离别 (Just Knowing It’s Farewell) — Shirley Shuhan Ye

There are too many partings in a lifetime, time will never allow us to start over, and destiny will always make us unable to escape.

   25/7/2018 changed my view of the whole world. When I was young, I could never empathize with life and death in fictional stories. I always felt that they were far away from me. It wasn’t until my grandfather, who watched me grow up left us forever, that made me feel the sad of human weakness for the first time.

     On the evening of the incident, we had dinner at grandpa’s house and discussed our schedule for the next day, but in the tranquility of dawn, he passed away without warning. Mother told me that even if grandpa was in the hospital, there was no way to rescue him, since the doctor could not find the cause of his illness, a strong sense of helplessness surged into my heart. The sudden incident gave it a fatal blow. Because of the fear inside me, I did not go to his viewing. At night I was lying in bed, looking at the ceiling, lost in thought- I was never afraid of falling when I was just learning to walk, because I knew that grandpa would always have my back; when my mother scolded me, rushing to grandpa was always the first thought in my brain; gobang, go, chess, poker… These skills were all taught to me by grandpa; when I learned to ride a bicycle, he scraped his leg in order to protect me; grandpa wore reading glasses every day, happily playing cards with his friends, and earnestly grabbing red envelopes on his phone.

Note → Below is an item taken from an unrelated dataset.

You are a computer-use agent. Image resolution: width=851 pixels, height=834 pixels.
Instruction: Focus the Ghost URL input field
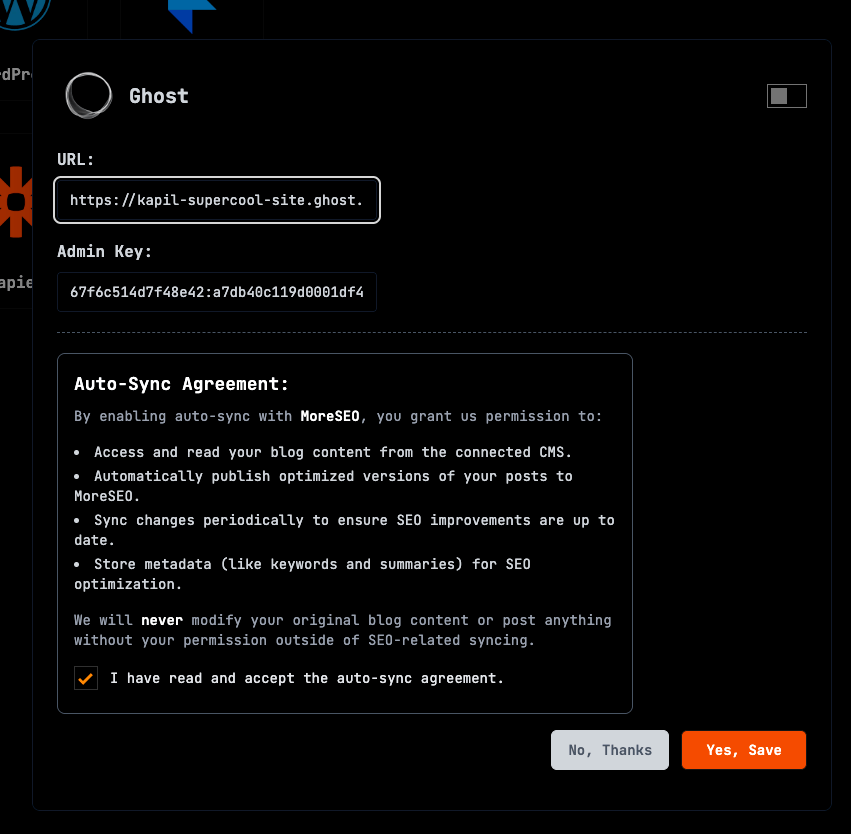[x=218, y=200]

It’s really cute; and the fact that I accidentally called him by his full name when I was ignorant and little. My mother said that she would always get scolded for doing that by grandpa when she was little, however my grandfather just laughed. He told me it was okay. Thinking of this, my eyes blurred. The past is still vivid, and I always felt that my grandfather was still by my side, but slowly, I discovered that my grandpa would never come back again, and that grandpa who spoiled me would never be there. I just knew that that night was a farewell. On the surface, time slowly calmed down my longing for my grandfather, but whenever I saw an old man who was about the same age as my grandpa, whenever I encountered difficulties, I would think of that kind old man. Now, I really regret not cherishing my time with him enough. There are always times in my memory that I want to make up for.

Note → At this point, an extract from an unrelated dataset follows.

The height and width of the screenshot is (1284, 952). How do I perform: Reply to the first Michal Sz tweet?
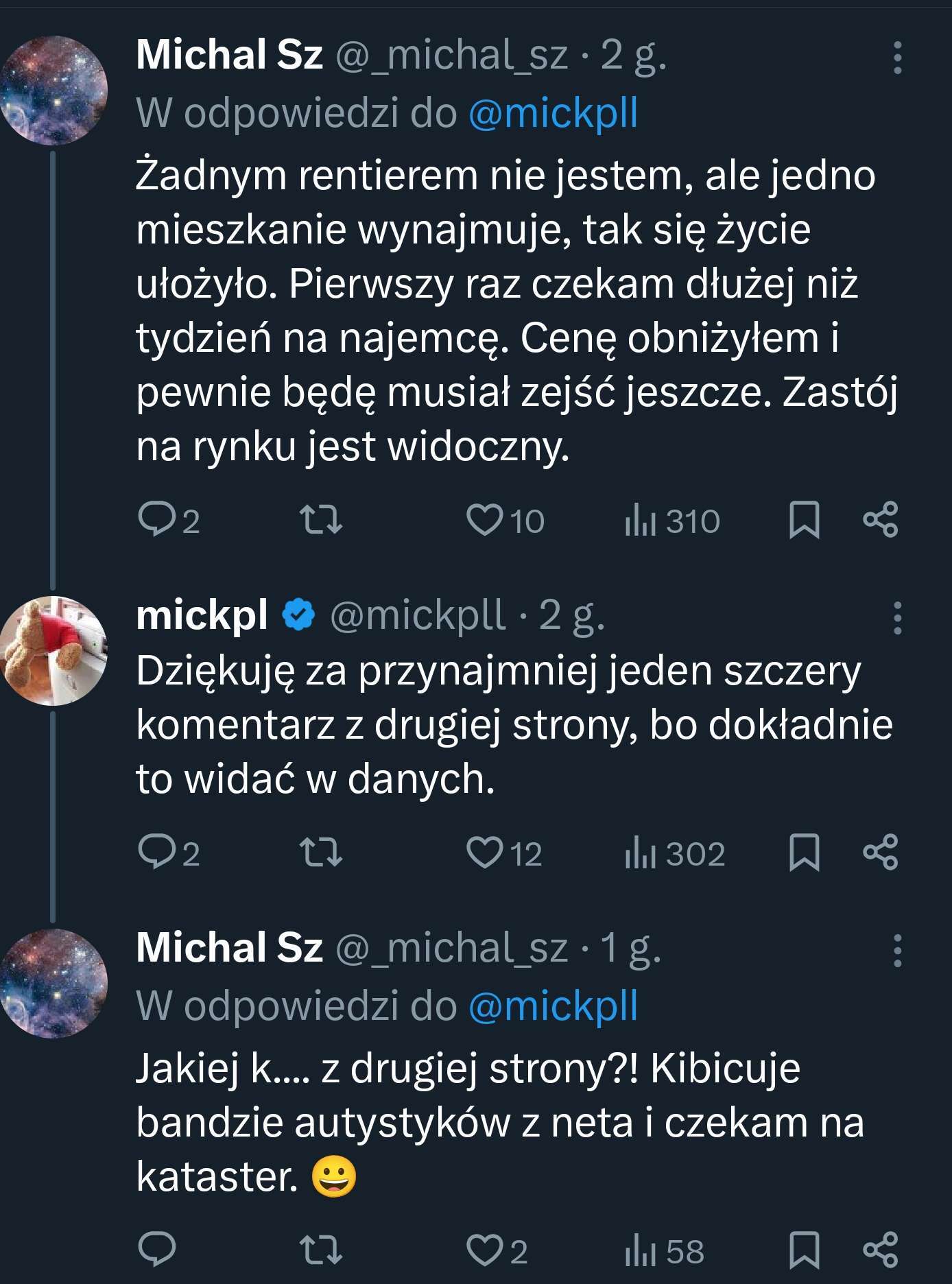click(157, 519)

     It’s easy to part ways but it’s hard to meet again. I became the exception, and you will always be the only one in my heart.

      

一生,有太多的离别,时间从不会允许我们重头来过,命运也总是让我们无从躲避

       2018年7月25日 ,改变了我对整个世界的看法。年幼时,我永远无法感同身受电视剧里的生离死别,总是觉得那些离我很遥远。直到照顾我长大的姥爷永远地离开我后,我第一次感受到人的弱小。

       那晚,我们在姥爷家吃晚饭,商量第二天的行程,就在夜深人静的凌晨,姥爷毫无征兆地去世了。妈妈跟我说就算姥爷当时在医院,也无法抢救。医生到最后也没能查出病因,一种强烈的无助感涌上我心头。突如其来的变故,让我的内心感受到了强烈的冲击,因为害怕,我没有给姥爷送行。晚上我躺在床上,望着天花板,陷入了沉思——刚学会走路的我从来不会害怕摔跤,因为我知道,姥爷永远会在身后保护我;妈妈训斥我的时候,我脑海里第一个念头就是奔向姥爷;五子棋、围棋、象棋、扑克牌…… 这些技能全是姥爷教会我的;我学骑自行车翻车的时候,姥爷为了保护我,磕伤了自己的腿;姥爷每天带着老花镜,开心的和朋友斗地主,还有认真抢红包的样子真的很可爱;我小时候不懂事的叫姥爷大名,妈妈说他们小时候这样都会被姥爷训斥,但姥爷却笑着对我说没事。想到这里,我的眼睛里蒙了一层雾水。往事还历历在目,当时总觉得姥爷还在我的身边,可慢慢的,我发现,姥爷永远不会再回来了,那个宠溺我的姥爷永远都不在了。我才意识到,那一晚既是永别。表面上,时间慢慢抚平了我对姥爷的思念,可每当看到与姥爷年龄相仿的老人、每当我遇到困难,我都会想到那个慈祥的老人。现在,我真的很后悔没有好好珍惜和姥爷的时光,回忆过去总会有一些想去弥补的事情。

       别时容易见时难,流水落花春去也,天上人间。我成为了那个例外,您也永远是我心中的唯一。